I generally took two approaches to things:
1) In cases where the PCs simply and completely outclassed the opposition, and I deemed there to be effectively no chance failure, I would tell the players, GM-to-players, "There is no chance of failure, here. We're not playing through this, we're skipping through to the end."
I would in these cases award no XP at all, because there was no risk nor any expenditure of resources. (By GM fiat.)
I never got any pushback or discontent from these decisions that I could perceive, because while some of my players liked combat, they generally did not like it so much that they wanted to spend precious screen time on challenge-free fights.
2) In slightly less lop-sided encounters, where there was no chance of loss but there was at least a chance they could get roughed up or have to spend some resources, I would offer (as opposed to the previous GM fiat) the opportunity of a streamlined encounter, such as: "Look, there's no chance that you'll lose, here, we all know it. But these guys could slow you down. I suggest we streamline this as follows...." with the proposal usually being something along the lines of everyone roll a check agaisnt some skill or stat, and if they fail they lose some replenishible resource.

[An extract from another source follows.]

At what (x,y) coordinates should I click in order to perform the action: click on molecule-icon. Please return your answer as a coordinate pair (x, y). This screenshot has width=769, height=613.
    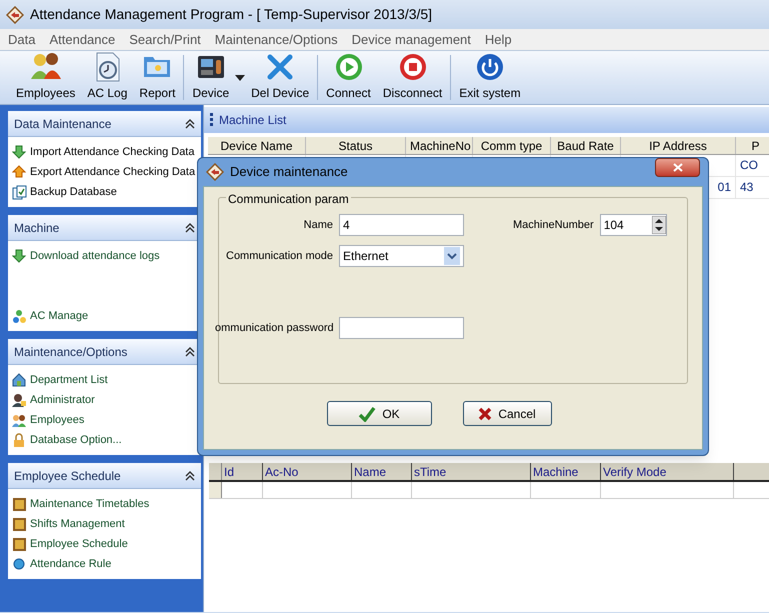
    Looking at the image, I should click on (20, 316).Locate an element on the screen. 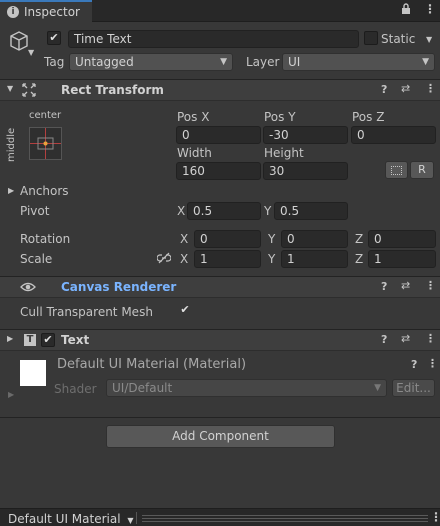 This screenshot has height=526, width=440. rotation-x-field: 0 is located at coordinates (228, 239).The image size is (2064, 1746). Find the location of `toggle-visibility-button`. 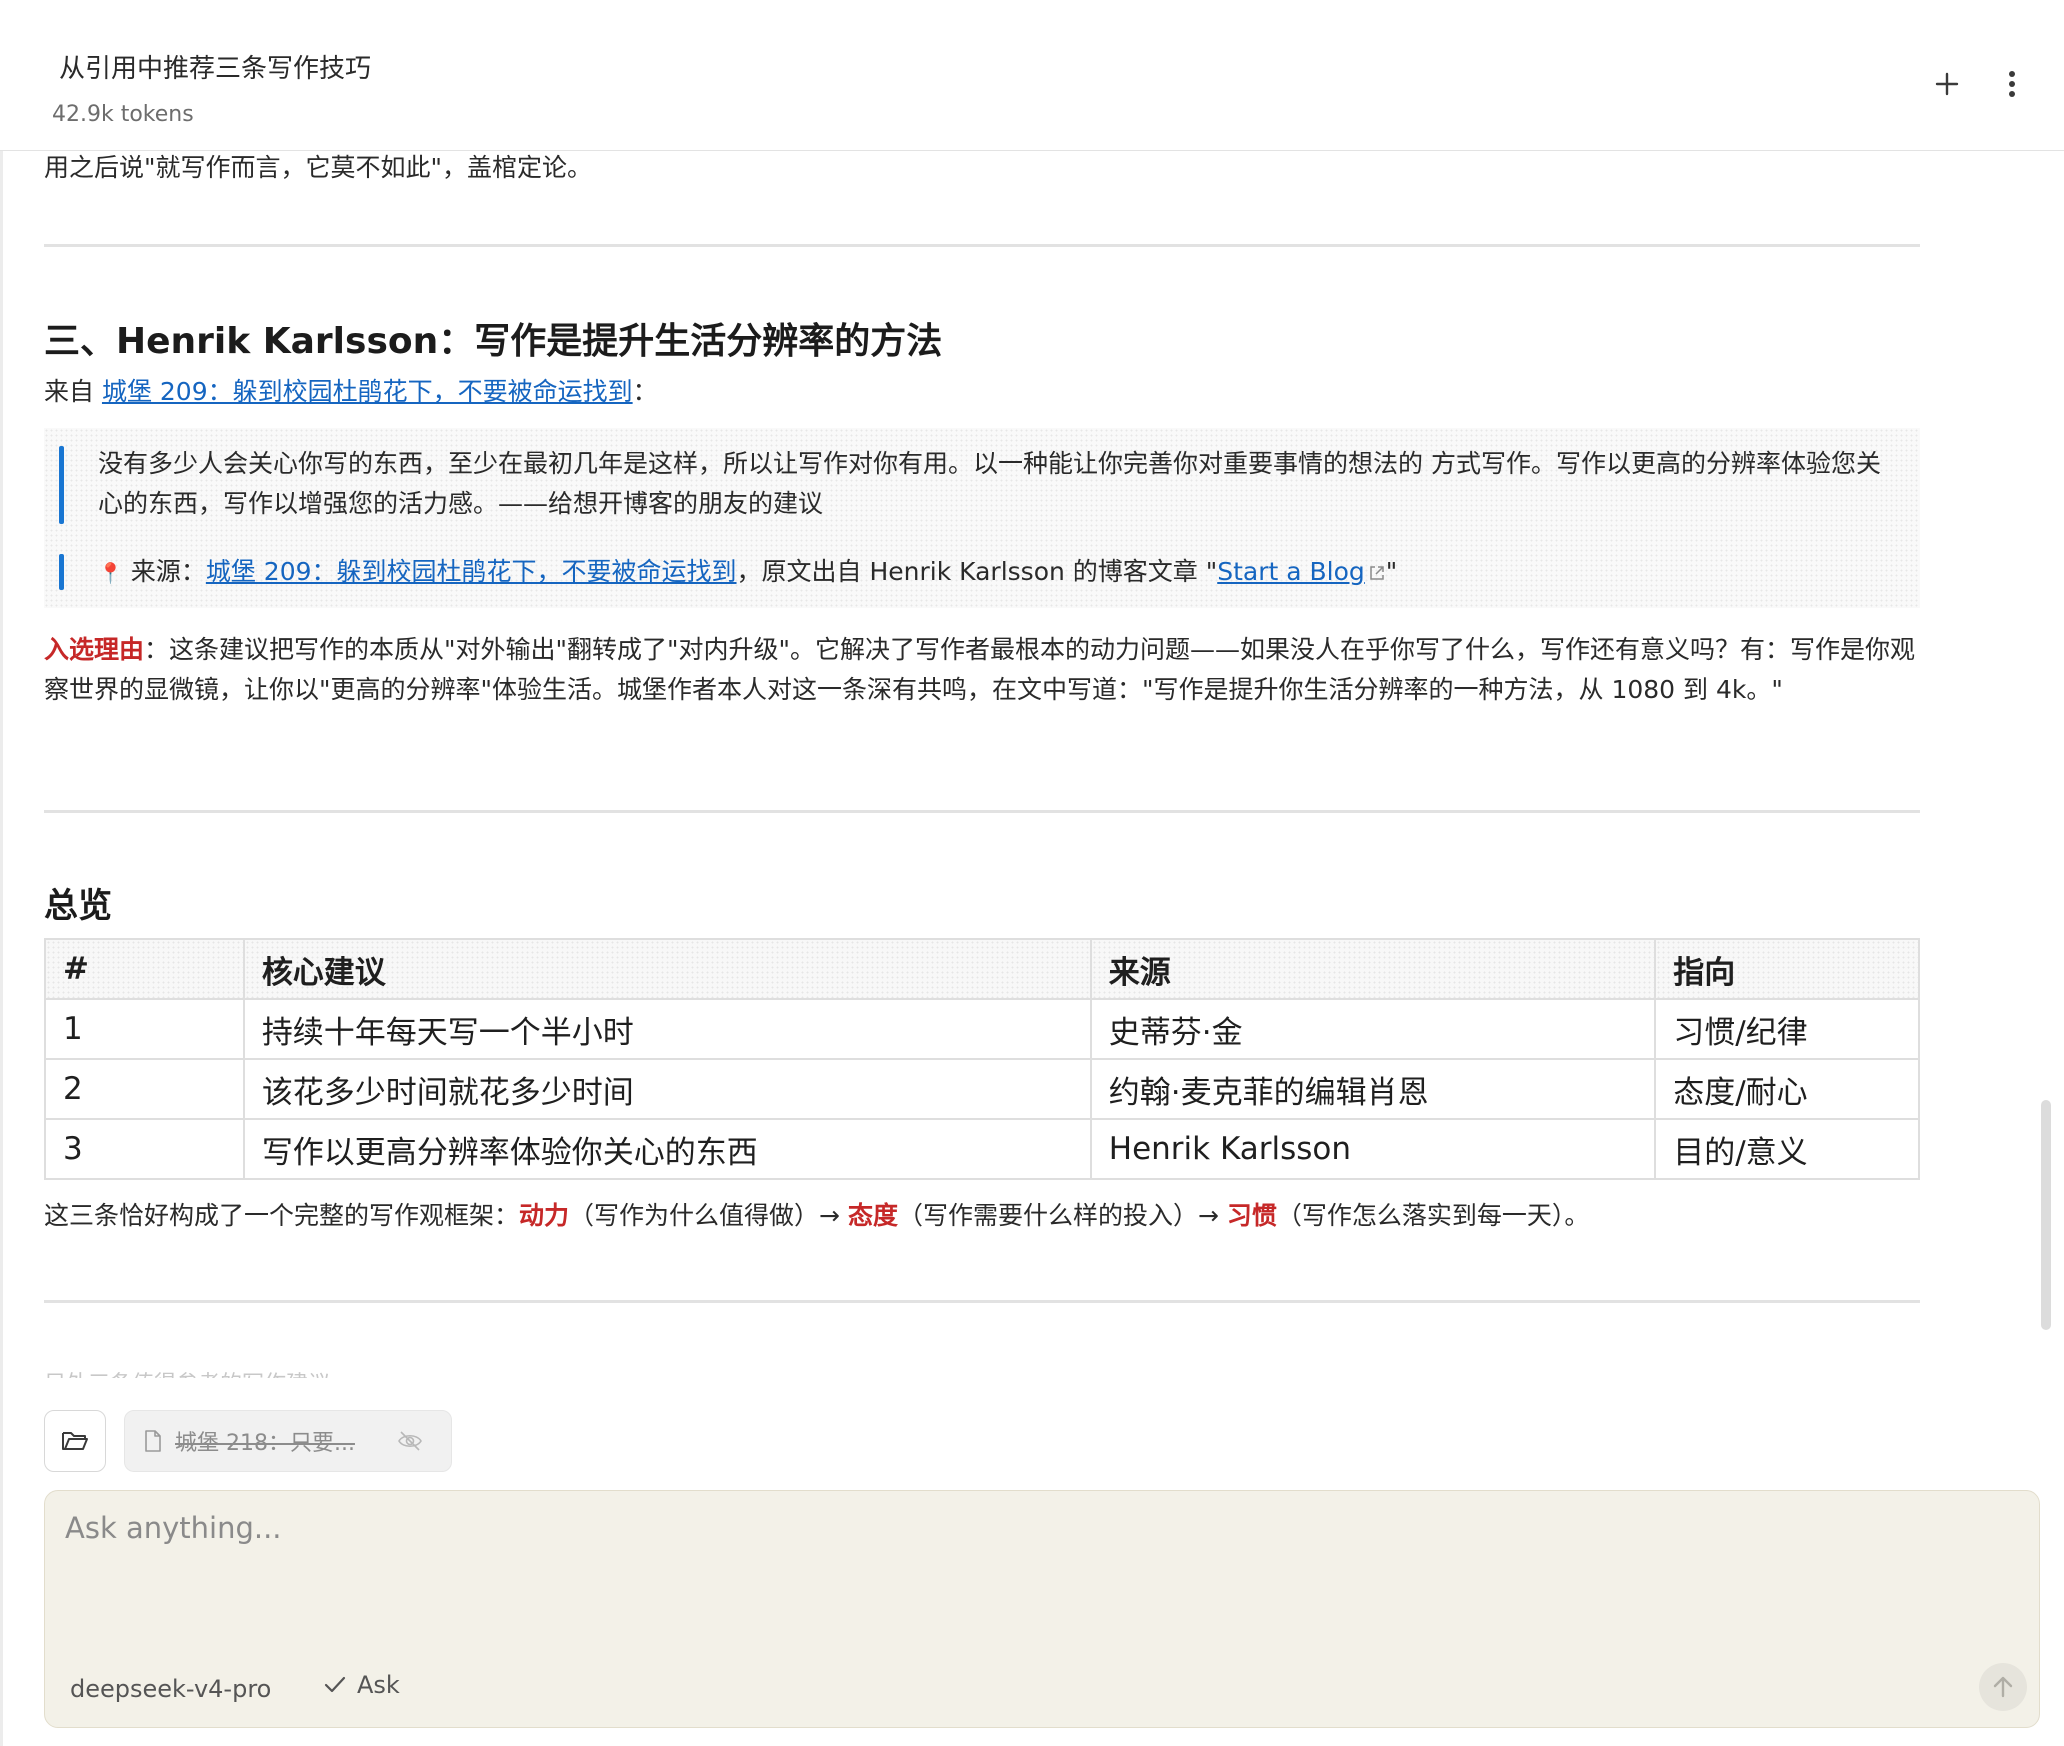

In these cases, I would usually award some small amount of XP, but it was in general never enough to make a big deal about. I don't believe my players ever turned down that offer-- again, they liked combat, but they liked being challenged and they liked advancing the plot-- but I couldn't swear to it.
The first case, above, should be broadly applicable for 3.5e. What matters more than the rule set, per se, is what your players expect and desire from the game. If they really want combat, they might push back against this, unless you tell them you're just making more time for the more important combats later. If what they really like are effortless victories, well then you're depriving them of what they desire most in the game.
The second case is trickier and more rules dependent. 4e was geared toward the notion of skill challenges, which itself primed both players and GMs to think in terms of streamlining the boring stuff. Moreover, though, there were semi-standard, almost modular "resource chunks" to get rid of. You could say, and I often did, "...And if you fail the check, you still win, but your PC loses a healing surge." You could even follow it up with, "...and if you roll a 1, you lose the use of a daily power." (Assuming they had daily powers left; I'd also let them sacrifice 1/4 HP if they had no surges or didn't want to burn them for some reason.)
That would be the sticking point for the second approach in 3.5e: I can't figure out what you would offer in the bargain that would standardize across characters in 3.5e.